Now based in Los Angeles, Beal pursues two careers; one as composer, the other as jazz trumpeter.

“Composing is at least half my entire life,” said Beal. “But performing is an important facet of composing. I find that when you go out and play there are certain things that happen creatively that aren’t expressed when you’re writing. And it’s also important when you’re recording a new album to try the material on a live audience and see how it goes over, to really let it gel.”

That approach, Beal said, is central to “Three Graces.”

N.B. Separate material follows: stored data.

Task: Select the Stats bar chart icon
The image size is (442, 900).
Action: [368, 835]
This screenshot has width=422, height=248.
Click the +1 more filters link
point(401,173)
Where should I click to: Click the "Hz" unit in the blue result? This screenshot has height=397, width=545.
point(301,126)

“We wanted to get that live, concert sound,” he said. “The band hadn’t played a lot together as a unit before we recorded, but we had all worked together in our roles as L.A. jazz guys. And there’s definitely a simpatico feeling that develops when you get out and play together. But except for a few live dates, we didn’t rehearse. And that was great, the material felt fresh to us.

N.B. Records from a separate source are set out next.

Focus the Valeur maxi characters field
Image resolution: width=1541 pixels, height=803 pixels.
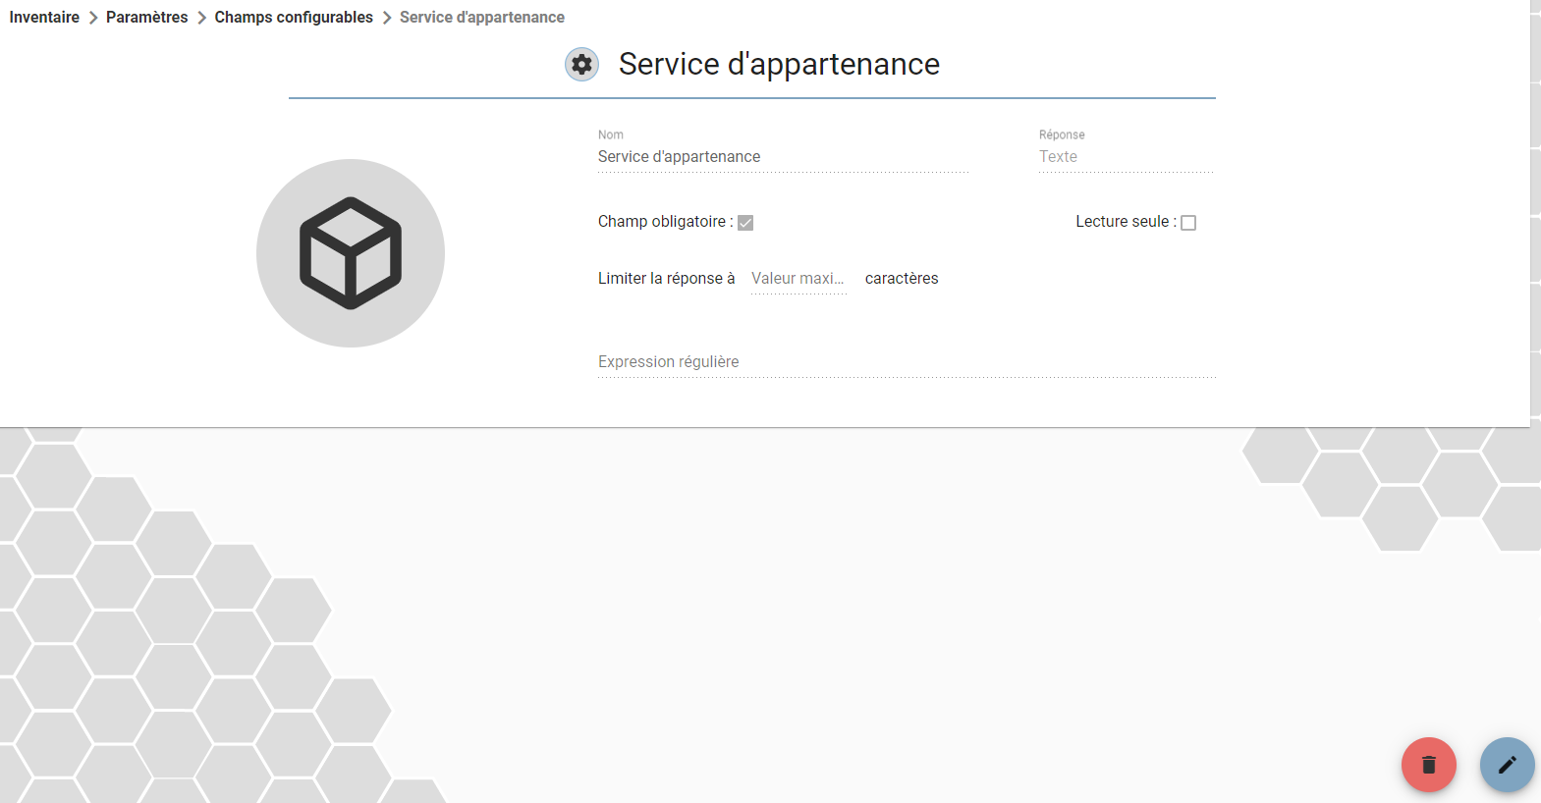pos(798,279)
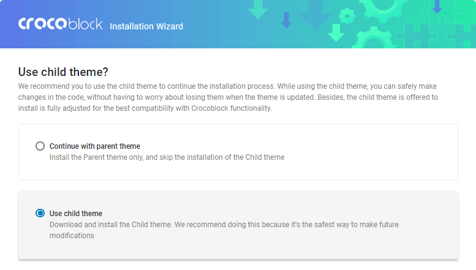Click the 'Use child theme' option label

coord(76,214)
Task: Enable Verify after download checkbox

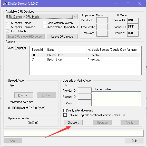Action: (x=65, y=110)
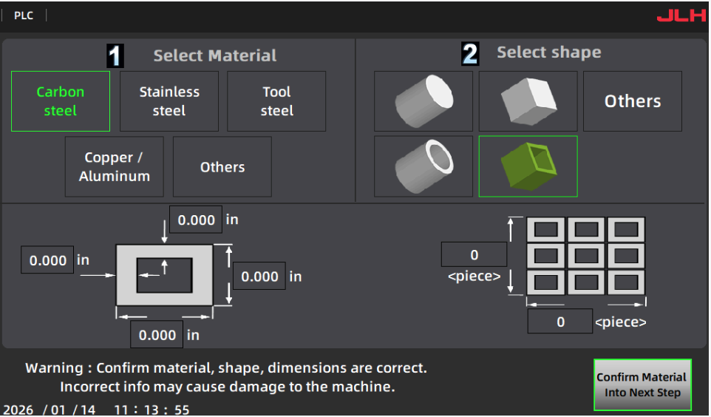The height and width of the screenshot is (417, 711).
Task: Select the solid square block shape
Action: pos(528,101)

“From an improvising standpoint, your instinct, your first ideas are the most potent creatively. If you do things too many times, they become studied, you shift your operation from the unconscious part of your head to the conscious part. Sometimes, when I hear someone play a solo, I can hear them thinking.

“That’s something I always strive for: a free, in-the-moment creativity, not really knowing what you’re going to do, but really letting the music unfold. It’s also a communal thing; you’re reacting to what everybody else is doing, like a conversation. That’s another reason the first time something is played it has extra spark.”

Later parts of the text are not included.